Request
Can you copy the data below word for word, leaving out the pictures?

Material
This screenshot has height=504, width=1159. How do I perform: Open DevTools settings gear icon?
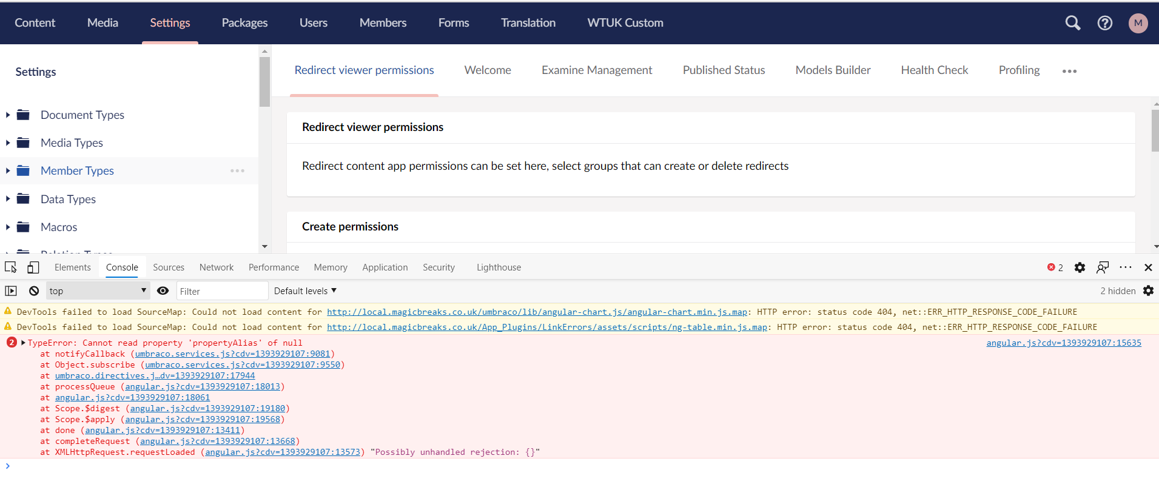click(1080, 267)
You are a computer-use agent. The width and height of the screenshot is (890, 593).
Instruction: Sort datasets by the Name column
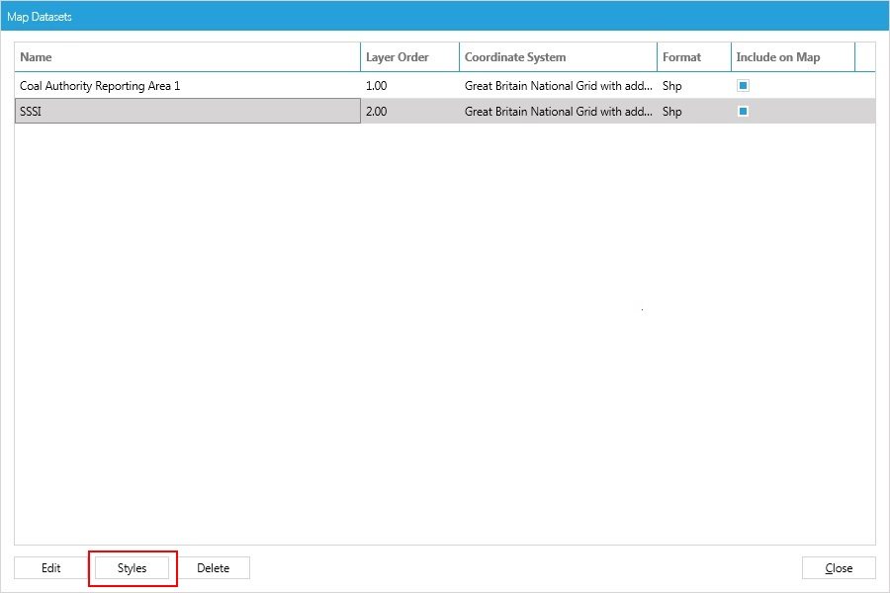click(36, 56)
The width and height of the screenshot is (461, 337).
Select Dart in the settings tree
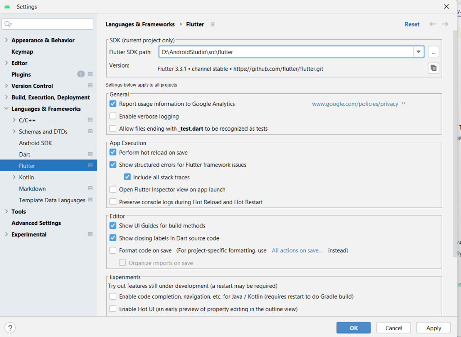(x=25, y=155)

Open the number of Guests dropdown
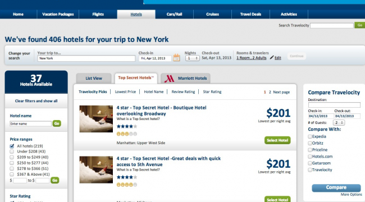click(339, 123)
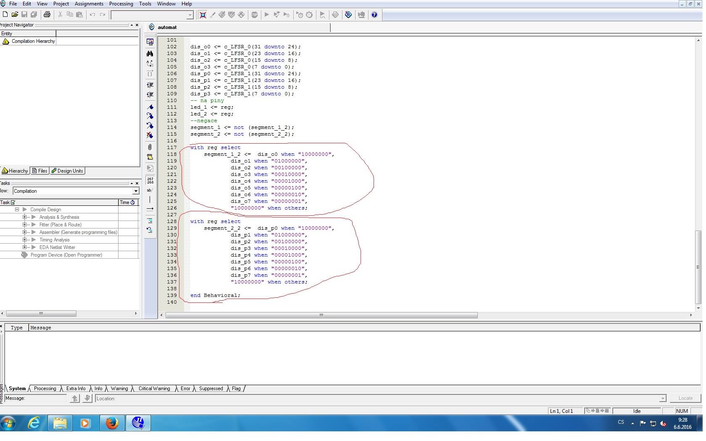The height and width of the screenshot is (441, 706).
Task: Click the blue Help question mark icon
Action: coord(374,15)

Solution for this problem
This screenshot has height=504, width=1159. How do I perform: Open DevTools settings gear icon?
click(1080, 267)
You are a computer-use agent. The width and height of the screenshot is (890, 593).
Instruction: Sort datasets by the Name column
click(36, 56)
The width and height of the screenshot is (461, 337).
Select Dart in the settings tree
(x=25, y=155)

Open the number of Guests dropdown
click(339, 123)
The height and width of the screenshot is (441, 706).
Task: Click the blue Help question mark icon
Action: coord(374,15)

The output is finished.